⟨

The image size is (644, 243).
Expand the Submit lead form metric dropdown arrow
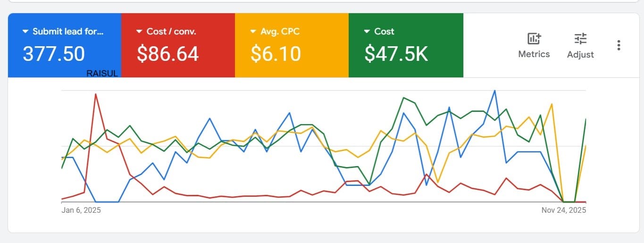(x=25, y=32)
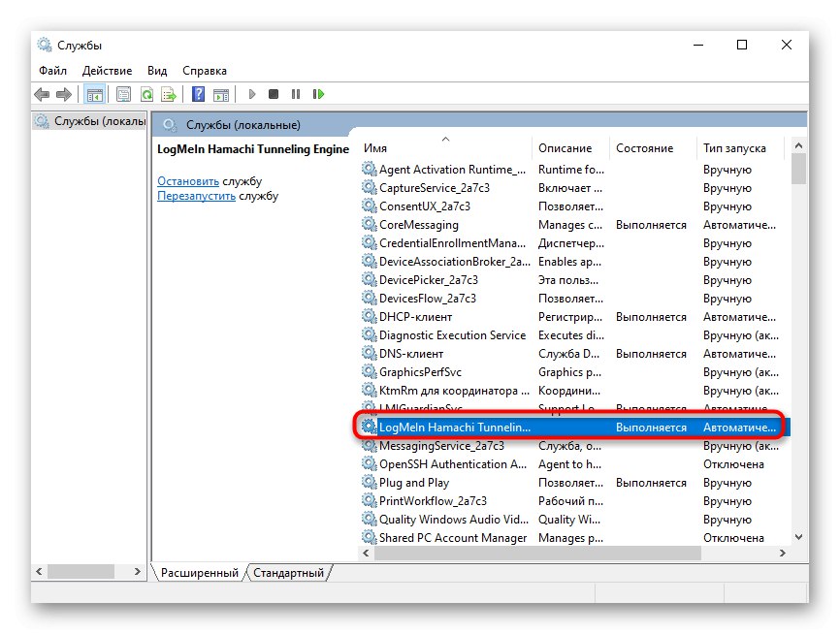840x634 pixels.
Task: Open the Properties toolbar icon
Action: coord(124,94)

⟩

• What is being asked:
What you return should match the records line for line, minus the pictures.

• Exercise result:
The image size is (644, 243).
Expand the Submit lead form metric dropdown arrow
(x=25, y=32)
840x634 pixels.
Task: Open the Properties toolbar icon
Action: coord(124,94)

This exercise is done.